David Chauvel/Fred Simon
DIE SCHIENENMENSCHEN
Bd. 2 - Angriff der Weißen Garde Carlsen Comics
16,90 DM
ISBN 3-551-72242-0

Die Schienenmenschen: Die Jaguar-Gang

Nordamerika in einer nicht mehr fernen Zukunft: Die Jaguars, eine aus schwarzen Outlaws zusammengewürfelte Gang, leben in einem gepanzerten Zug. Die Schienen sind ihre Heimat und ihr Jagdrevier. Durch Überfälle, die an Brutalität kaum zu überbieten sind, versorgen sie sich mit allem, was sie brauchen. Kein Wunder, daß den Behörden dieser anhaltende Terror ein Dorn im Hintern ist, der sie unruhig in ihren Chefsesseln herumrutschen läßt. Doch alle Versuche, den Terror zu stoppen, sind gescheitert. Jetzt soll Wolf Pearce, ein in Ungnade gefallener schwarzer Cop, in die Jaguar-Gang eingeschleust werden. Mit seinen Informationen sollen die Schienenmenschen gestellt und vernichtet werden. . .

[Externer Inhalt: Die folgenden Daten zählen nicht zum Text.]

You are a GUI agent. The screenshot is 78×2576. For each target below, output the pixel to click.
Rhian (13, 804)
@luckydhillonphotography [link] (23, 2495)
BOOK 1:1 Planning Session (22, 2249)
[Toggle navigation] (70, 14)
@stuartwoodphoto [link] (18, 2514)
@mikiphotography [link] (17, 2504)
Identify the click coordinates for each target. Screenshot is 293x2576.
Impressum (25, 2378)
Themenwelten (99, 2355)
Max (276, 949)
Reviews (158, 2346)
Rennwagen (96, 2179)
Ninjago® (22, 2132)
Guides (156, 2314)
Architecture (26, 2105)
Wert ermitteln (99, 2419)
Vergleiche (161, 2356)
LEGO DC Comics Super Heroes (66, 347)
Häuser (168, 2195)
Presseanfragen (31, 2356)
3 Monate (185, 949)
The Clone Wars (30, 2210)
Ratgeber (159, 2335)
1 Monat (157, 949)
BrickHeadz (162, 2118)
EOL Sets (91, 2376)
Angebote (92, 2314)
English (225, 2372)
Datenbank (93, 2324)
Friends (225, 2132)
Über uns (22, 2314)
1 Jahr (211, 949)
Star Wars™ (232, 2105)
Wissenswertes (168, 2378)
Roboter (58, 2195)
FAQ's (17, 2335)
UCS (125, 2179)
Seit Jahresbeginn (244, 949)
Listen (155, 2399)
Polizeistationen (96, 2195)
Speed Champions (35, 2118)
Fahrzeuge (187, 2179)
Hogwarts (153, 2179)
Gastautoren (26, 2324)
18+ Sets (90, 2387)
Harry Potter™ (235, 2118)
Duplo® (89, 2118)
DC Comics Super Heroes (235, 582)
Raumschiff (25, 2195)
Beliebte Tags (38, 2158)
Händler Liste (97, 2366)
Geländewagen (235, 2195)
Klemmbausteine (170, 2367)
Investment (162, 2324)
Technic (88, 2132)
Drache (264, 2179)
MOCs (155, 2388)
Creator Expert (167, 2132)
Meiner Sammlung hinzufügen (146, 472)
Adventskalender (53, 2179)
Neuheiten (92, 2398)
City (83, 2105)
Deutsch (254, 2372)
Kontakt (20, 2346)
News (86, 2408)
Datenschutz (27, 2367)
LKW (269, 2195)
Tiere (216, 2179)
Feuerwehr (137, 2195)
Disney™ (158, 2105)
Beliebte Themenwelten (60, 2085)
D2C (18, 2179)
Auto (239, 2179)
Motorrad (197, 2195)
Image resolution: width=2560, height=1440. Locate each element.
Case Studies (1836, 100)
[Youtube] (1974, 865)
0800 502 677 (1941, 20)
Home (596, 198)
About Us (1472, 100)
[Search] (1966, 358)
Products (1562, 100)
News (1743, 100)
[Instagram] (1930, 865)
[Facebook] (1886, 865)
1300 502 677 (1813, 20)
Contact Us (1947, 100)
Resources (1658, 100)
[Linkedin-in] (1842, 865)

David Chauvel, der sich bereits mit DIE KALTBLÜTIGEN als Szenarist hervorgetan hat, gelang mit DIE SCHIENENMENSCHEN ein Wurf, den ihm viele seiner Kollegen erstmal nachmachen müssen. Er setzt sich souverän über die Grenzen des Action-Comics hinweg, das sich oft genug auf einen mit Explosionen und Stahlgewittern gespickten Kampf zwischen Gut und Böse reduzieren läßt, dessen Ausgang seit der Erstveröffentlichung von Grimms Märchen feststeht. Chauvel geht die Sache kritischer an, er hat seinen Shakespeare gelesen oder auf Video gesehen. Die Grenzen zwischen Gut und Böse verlieren ihre Gültigkeit. Sie werden zu bloßer Nomenklatur der Sieger. Für die Polizei als langer Arm des Staates ist Wolf Pearce lediglich ein Bauernopfer, das gebracht wird, um die eigenen Interessen zu schützen, ein schwarzes Bauernopfer zudem.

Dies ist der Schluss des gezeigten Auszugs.